2. Encounter Type All
accident and injury ICD-10-CM codes must include a seventh digit to indicate
whether an encounter is initial, subsequent, or sequela in nature. Initial:
This designation relates to when a service was rendered during the patient’s
initial encounter for diagnosis and “active treatment” of the condition. If an
exam is performed during the patient’s initial admission or emergency
department (ED) visit after the injury, document “initial encounter.” The
following are examples of this encounter type:
• an ankle
X-ray for an ED patient after a twisting injury that day (nearly all exams for
ED patients will be initial encounter);
• a brain MRI
for a patient admitted from the ED after concussion;
• an
intraoperative X-ray for a fracture to help with hardware placement for
fixation; and
• a CT of the
chest, abdomen, and pelvis for injuries from a motor vehicle accident.
Subsequent: This relates to a service that was rendered after the initial
diagnosis and treatment were completed, “receiving routine care for the
condition during the healing or recovery phase” (eg, follow-up fracture to
check healing). If the exam is performed after the initial treatment is
completed, document “subsequent encounter.” Examples of these encounters are as
follows:
• a follow-up
tibia-fibula X-ray four weeks after casting to check the healing progress; and
• a follow-up
wrist X-ray at four weeks and six weeks to check on a fracture malunion.
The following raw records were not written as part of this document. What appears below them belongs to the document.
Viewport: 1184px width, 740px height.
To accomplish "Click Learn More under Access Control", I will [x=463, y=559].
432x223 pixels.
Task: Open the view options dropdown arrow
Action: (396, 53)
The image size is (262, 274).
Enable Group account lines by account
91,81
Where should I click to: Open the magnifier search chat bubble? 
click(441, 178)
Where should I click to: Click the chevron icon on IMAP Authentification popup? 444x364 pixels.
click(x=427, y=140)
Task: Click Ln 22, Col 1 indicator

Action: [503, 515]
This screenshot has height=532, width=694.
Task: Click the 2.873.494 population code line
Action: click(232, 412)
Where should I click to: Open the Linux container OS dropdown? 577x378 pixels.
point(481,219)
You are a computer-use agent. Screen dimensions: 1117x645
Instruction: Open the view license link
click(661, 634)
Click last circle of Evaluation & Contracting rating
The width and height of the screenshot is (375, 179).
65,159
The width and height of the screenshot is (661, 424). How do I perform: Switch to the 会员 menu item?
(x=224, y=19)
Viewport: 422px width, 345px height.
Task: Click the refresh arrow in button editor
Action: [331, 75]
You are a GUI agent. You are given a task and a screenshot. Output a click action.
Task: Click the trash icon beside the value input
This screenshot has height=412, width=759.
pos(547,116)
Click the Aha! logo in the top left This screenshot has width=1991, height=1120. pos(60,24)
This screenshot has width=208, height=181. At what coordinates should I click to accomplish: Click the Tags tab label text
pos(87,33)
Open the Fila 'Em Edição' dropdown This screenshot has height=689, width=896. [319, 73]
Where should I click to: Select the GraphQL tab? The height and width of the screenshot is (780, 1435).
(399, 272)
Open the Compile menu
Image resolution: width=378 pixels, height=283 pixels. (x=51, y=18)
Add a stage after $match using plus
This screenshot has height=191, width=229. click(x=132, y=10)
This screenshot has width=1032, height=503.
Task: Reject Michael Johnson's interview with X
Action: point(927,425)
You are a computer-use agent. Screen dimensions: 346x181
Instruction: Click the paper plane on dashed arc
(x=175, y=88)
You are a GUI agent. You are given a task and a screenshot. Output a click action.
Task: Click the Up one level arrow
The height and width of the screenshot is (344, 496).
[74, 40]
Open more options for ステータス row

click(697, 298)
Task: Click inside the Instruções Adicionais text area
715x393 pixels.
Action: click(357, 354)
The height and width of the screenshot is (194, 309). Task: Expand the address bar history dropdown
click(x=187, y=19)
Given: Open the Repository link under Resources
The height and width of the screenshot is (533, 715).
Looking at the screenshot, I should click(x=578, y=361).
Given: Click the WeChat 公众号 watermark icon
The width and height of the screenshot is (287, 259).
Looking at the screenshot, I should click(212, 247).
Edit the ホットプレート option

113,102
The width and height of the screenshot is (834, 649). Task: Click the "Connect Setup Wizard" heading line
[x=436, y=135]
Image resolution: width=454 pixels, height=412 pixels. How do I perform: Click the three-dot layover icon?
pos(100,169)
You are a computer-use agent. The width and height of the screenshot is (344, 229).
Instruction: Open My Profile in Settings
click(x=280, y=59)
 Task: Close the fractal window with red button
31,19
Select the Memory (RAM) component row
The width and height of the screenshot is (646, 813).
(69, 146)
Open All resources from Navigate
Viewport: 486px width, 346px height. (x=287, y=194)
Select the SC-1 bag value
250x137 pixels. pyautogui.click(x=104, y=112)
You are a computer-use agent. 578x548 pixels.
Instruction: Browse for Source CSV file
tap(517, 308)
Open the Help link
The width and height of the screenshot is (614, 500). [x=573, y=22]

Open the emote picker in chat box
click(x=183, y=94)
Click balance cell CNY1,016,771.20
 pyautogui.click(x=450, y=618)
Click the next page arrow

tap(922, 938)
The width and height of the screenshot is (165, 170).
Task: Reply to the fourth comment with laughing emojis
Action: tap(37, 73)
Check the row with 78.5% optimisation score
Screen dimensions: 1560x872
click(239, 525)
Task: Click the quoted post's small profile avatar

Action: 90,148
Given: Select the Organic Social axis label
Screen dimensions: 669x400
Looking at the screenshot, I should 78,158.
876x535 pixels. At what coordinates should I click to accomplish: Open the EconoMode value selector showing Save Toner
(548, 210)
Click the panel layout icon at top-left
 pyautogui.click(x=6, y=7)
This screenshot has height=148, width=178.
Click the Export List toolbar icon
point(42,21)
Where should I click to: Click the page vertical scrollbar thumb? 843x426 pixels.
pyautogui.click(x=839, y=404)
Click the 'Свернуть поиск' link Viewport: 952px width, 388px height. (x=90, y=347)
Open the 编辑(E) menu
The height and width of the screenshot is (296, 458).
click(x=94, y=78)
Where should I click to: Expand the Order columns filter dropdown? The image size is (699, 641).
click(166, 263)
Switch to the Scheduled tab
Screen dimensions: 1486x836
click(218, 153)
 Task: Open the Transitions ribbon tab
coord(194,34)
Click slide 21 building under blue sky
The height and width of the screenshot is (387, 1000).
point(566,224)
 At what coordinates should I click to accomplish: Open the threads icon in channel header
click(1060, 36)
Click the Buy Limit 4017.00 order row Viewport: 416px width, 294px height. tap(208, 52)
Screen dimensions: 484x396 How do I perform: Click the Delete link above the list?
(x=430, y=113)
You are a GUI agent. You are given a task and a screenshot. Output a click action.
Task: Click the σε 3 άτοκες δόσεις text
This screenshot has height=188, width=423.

Sequela: Lastly, this documentation is used for complications or conditions
that arise as a direct result of a condition, such as scar formation after a
burn (the scars are a sequelae of the burn). Examples are as follows:
• a knee MRI
for pain due to an old meniscal tear;
• a shoulder
X-ray for pain due to an old rotator cuff tear; and
• a hip X-ray
for gait disturbance due to an old hip fracture.
3.
Fracture Healing Status ICD-10-CM fracture codes require a seventh-digit
character for follow-up (subsequent) exams to indicate the status of healing.
One of the following healing categories should be documented for all follow-up
fracture exams: routine healing, delayed healing, nonunion, or malunion.
4.
Anatomy Some ICD-10-CM codes have very specific anatomy descriptions, more so
than ICD-9-CM. Be as specific as possible when describing anatomy in your
documentation. Here are some examples of the degree of anatomy specificity that
will be required in ICD-10-CM: • For a cerebral infarction, which artery was
affected? Is it the precerebral, cerebral, middle cerebral, anterior cerebral,
posterior cerebral, or cerebellar artery?
• For lung cancer, be sure to designate between the
main bronchus vs. the upper, middle, or lower lobe. Are there overlapping
sites?
• For an
ankle fracture, be sure to document whether it’s the medial or lateral
malleolus. Is the fracture bimalleolar or trimalleolar? If none of these are
specified, you will have to assign the generic “Other fracture of lower leg”
ICD-10-CM code.
• For an
ankle sprain, be sure to specify ligament type, whether it’s the
calcaneofibular, deltoid, or tibiofibular ligament.